Editorialist's code (Python)
for _ in range(int(input())):
n, q = map(int, input().split())
a = list(map(int, input().split()))
pref = [[0 for i in range(60)] for _ in range(n+1)]
for i in range(n):
for k in range(60):
pref[i+1][k] = pref[i][k] + ((a[i] >> k) & 1)
for i in range(q):
k, l1, r1, l2, r2 = map(int, input().split())
on1, on2 = pref[r1][k] - pref[l1-1][k], pref[r2][k] - pref[l2-1][k]
off1, off2 = r1-l1+1 - on1, r2-l2+1 - on2
print(on1*off2 + on2*off1)

2 Likes

I can’t understand what is wrong in my code ?? plz help
https://www.codechef.com/viewsolution/80193617

2 Likes

1 << j will overflow for j \gt 31, since it computes in int. Use 1LL << j instead.

Unfortunately, that appears to be your only mistake.

2 Likes

https://www.codechef.com/viewsolution/80275344

Runtime error: RE (SIGSEGV) for some of the tests.
Anyone knows why?

@zoharbarak
It is because you have defined a as a vector of int, and it should be long long .
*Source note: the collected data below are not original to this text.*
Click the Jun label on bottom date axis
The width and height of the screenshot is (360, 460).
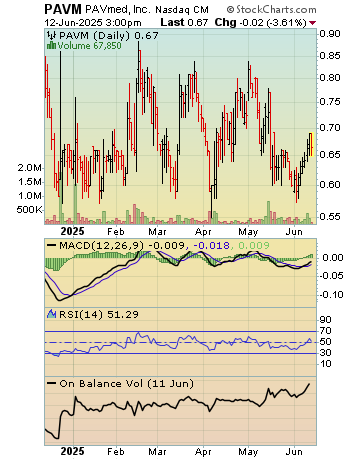294,452
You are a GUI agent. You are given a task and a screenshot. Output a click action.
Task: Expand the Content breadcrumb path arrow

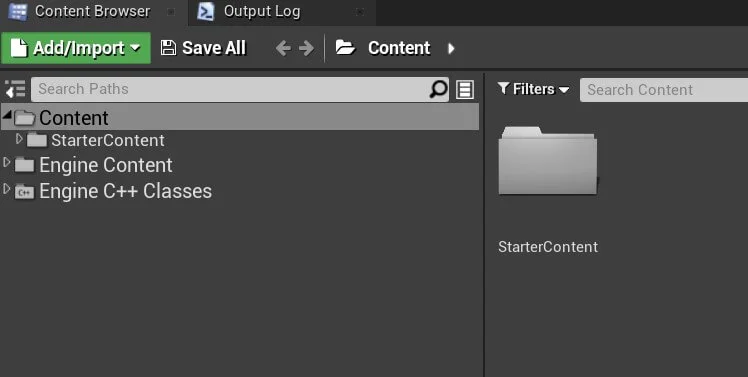pos(451,48)
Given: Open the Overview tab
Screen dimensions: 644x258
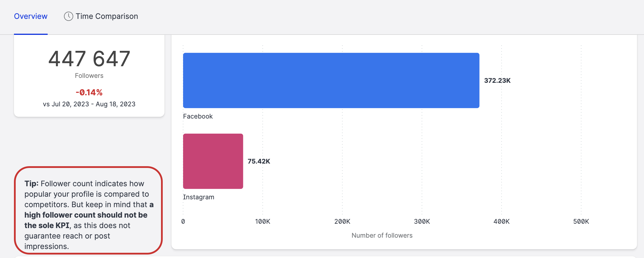Looking at the screenshot, I should coord(31,17).

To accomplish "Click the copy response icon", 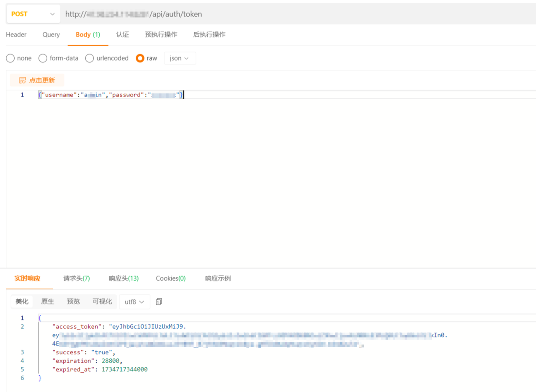I will (x=159, y=302).
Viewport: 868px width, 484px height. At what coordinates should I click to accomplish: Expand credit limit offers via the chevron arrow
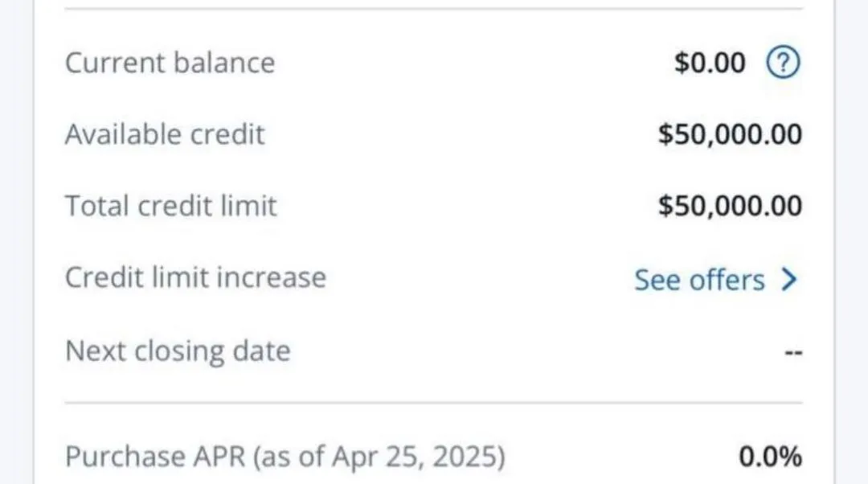789,279
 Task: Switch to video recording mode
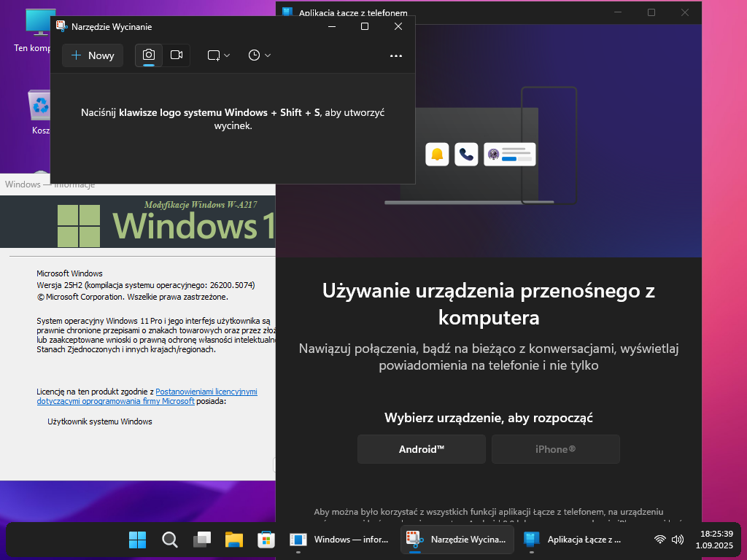coord(176,55)
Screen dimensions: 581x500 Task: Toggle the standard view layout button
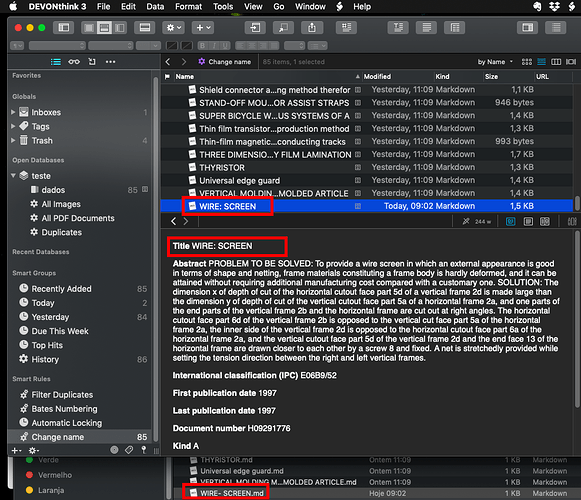(x=104, y=28)
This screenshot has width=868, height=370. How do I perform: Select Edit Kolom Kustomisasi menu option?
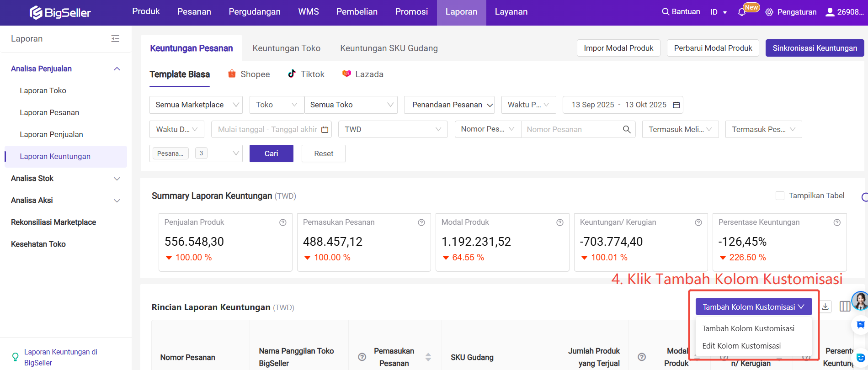click(x=741, y=346)
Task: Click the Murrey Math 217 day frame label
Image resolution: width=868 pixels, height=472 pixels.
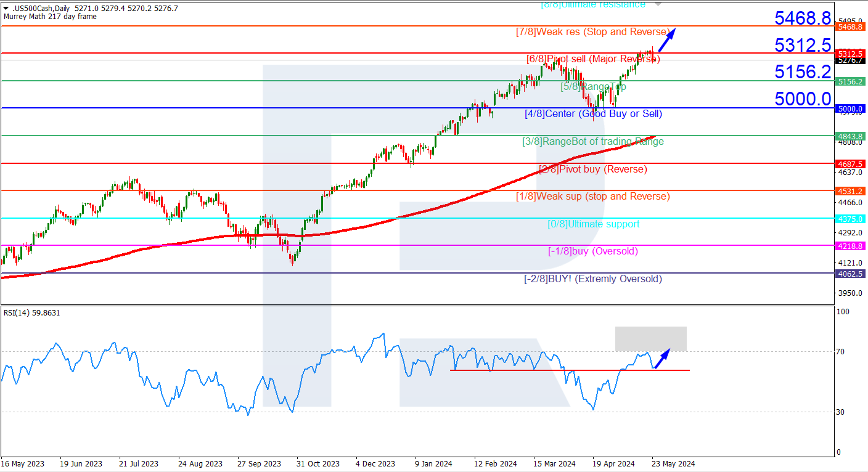Action: click(50, 17)
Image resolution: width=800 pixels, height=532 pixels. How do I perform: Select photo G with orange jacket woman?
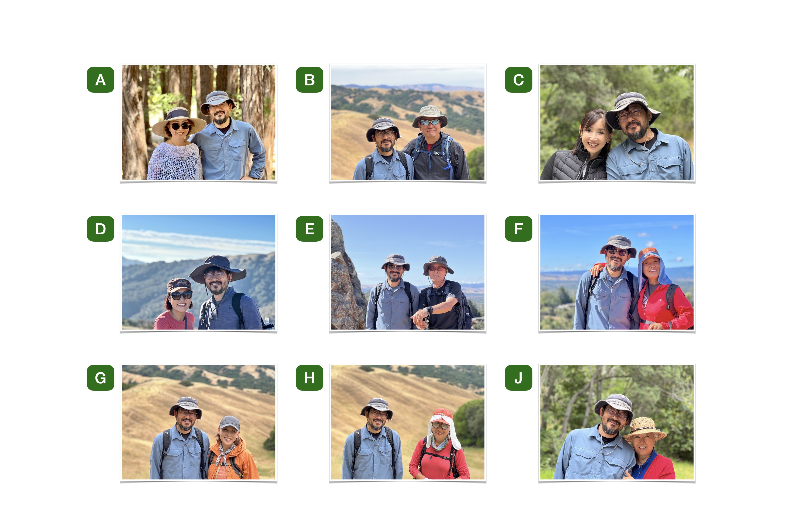click(x=199, y=422)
Now what happens is that cin expects an int, but in the input buffer is a big number. So this creates some anomalies and in the end, cin doesn’t behave well.

1
2 1
1000000000000000 1000000000000000
1 1 1 2 2


If you try this custom test case in your original code, you will get a runtime error on CodeChef ide.

Also, you should look for overflow in your final calculation of res
Modified Accepted Solution: CodeChef | Competitive Programming | Participate & Learn

1 Like

Thanks

https://www.codechef.com/viewsolution/80284830

I’m not sure why this gets TLE (I just loop n & q)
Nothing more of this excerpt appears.